You Hate Leaves

It’s Saturday and I’m sitting on my ass on my couch with my laptop and a friend’s laptop going at the same time. I’m researching and playing on mine and fixing the other. Well I look out the window and I see my older neighbor outside in her bath robe raking leaves. Ok, it is 9am, why the hell are you outside in a robe raking? I don’t want to see that. Put some clothes on. This is the same neighbor that wears bikinis while mowing the lawn. Do you not realize that I have windows and don’t want to see that shit? It’s like a bad accident, you see it and it’s bad, but you still look in disbelief. This ranks up there with the old men that are outside without shirts and their moobs are hanging out. Seriously, don’t you fuckers own mirrors? I keep my ass covered because I know people don’t want to see this shit. Maybe I’m just too curious. Maybe I’ll go get my mail in some speedos this afternoon, but that would involve me going and buying speedos, and I just don’t have that kind of time on my hands right now.

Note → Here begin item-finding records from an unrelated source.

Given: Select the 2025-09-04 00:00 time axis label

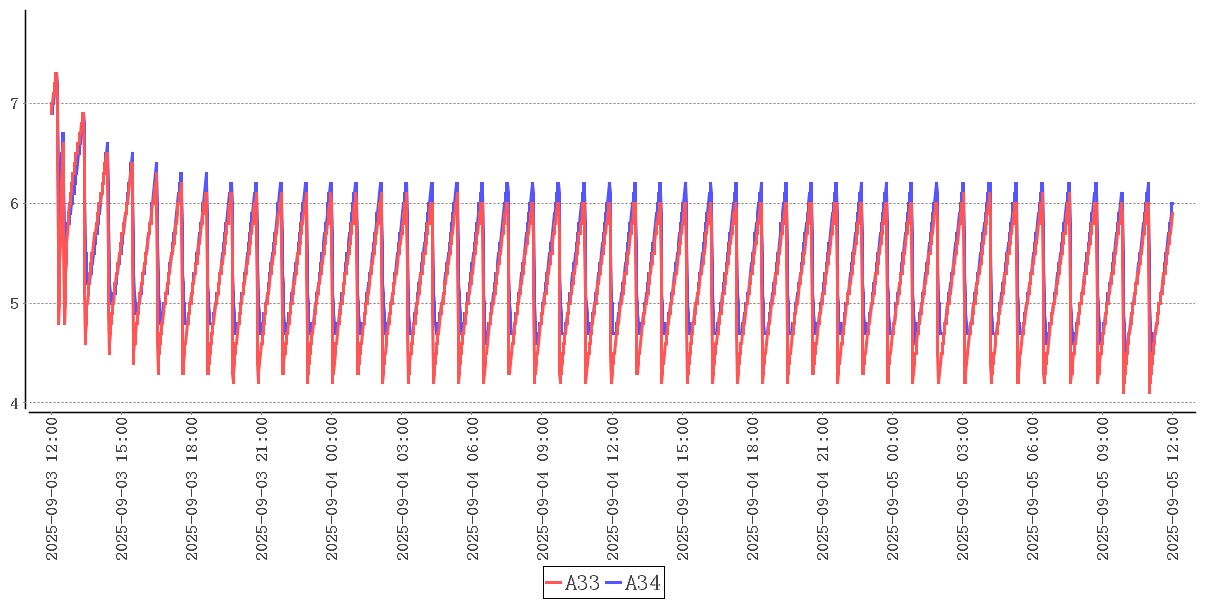Looking at the screenshot, I should coord(332,489).
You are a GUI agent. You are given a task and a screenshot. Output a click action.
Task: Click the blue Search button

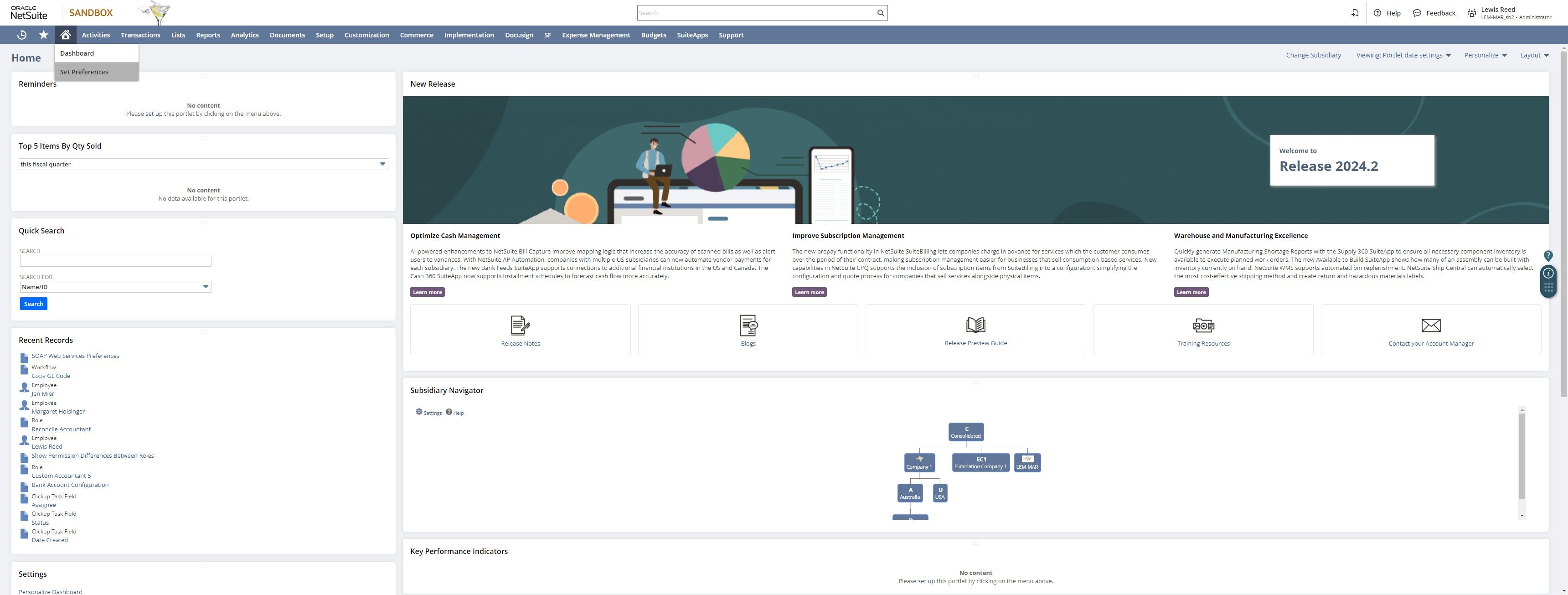[33, 304]
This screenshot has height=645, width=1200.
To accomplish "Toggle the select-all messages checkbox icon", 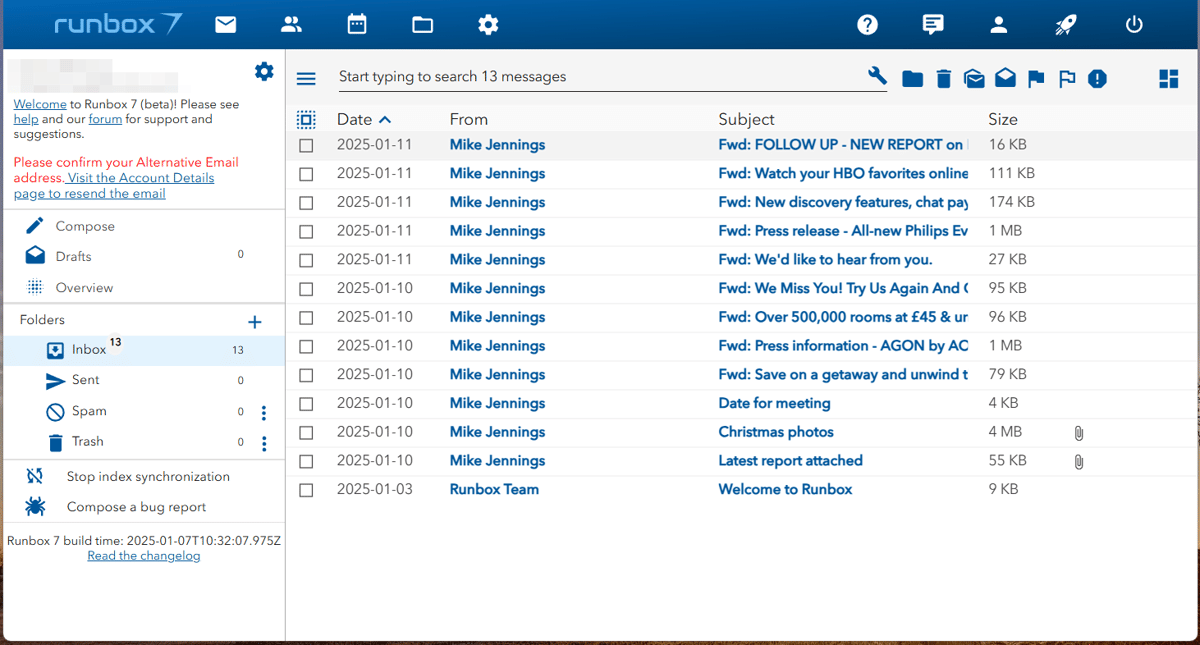I will (x=306, y=120).
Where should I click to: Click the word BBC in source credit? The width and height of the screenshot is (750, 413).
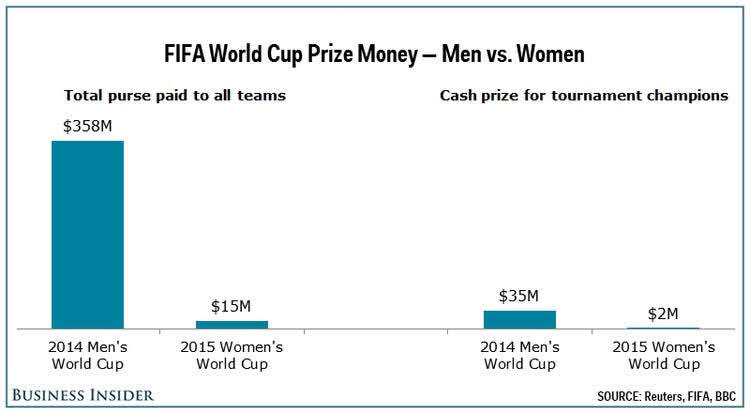tap(723, 396)
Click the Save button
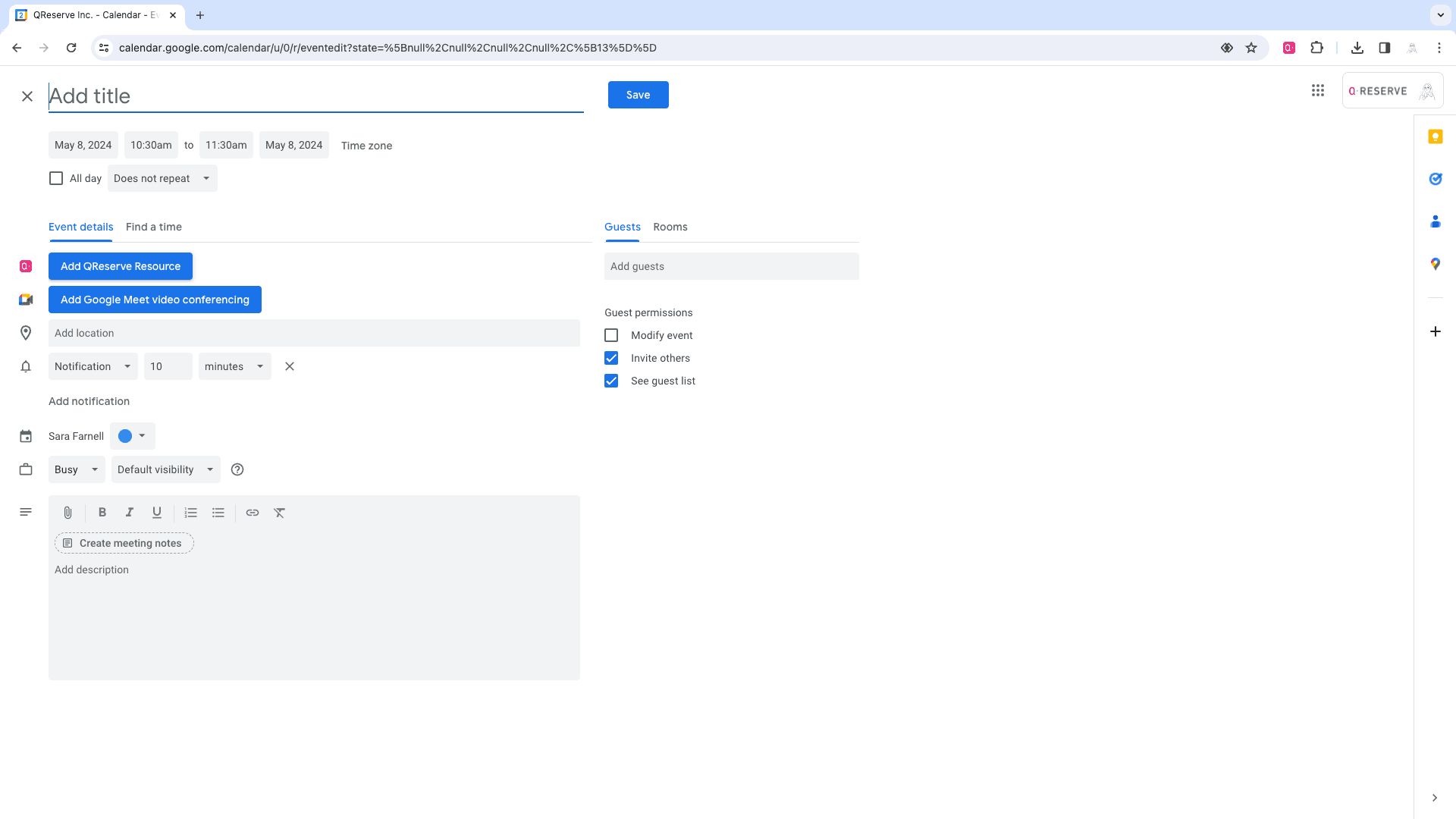 tap(638, 95)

Today will involve finishing fixing this computer, going to Menards to buy some more shit I probably don’t need and begin the basement cleaning. I swear my basement is about three boxes away from looking like it belongs on that show Hoarders. Speaking of that show, I love it. Anytime I feel shitty about my house cleaning abilities, I just turn on an episode of Hoarders and think to myself… at least I don’t find cat carcasses when I am cleaning. Fuckin’ sweet.

I am patiently awaiting winter, and trying to make time slow down because 40 is approaching faster than ever. 37 this month already, holy shit; I swear I was just slacking off like hell at high school not too long ago, but now my 20 year reunion is coming up next year. I’m about due for my midlife crisis anytime now. I’ll have to roll the dice pretty soon on that one, c’mon convertible and slutty girl… ah shit, I got Rogaine and Prozac.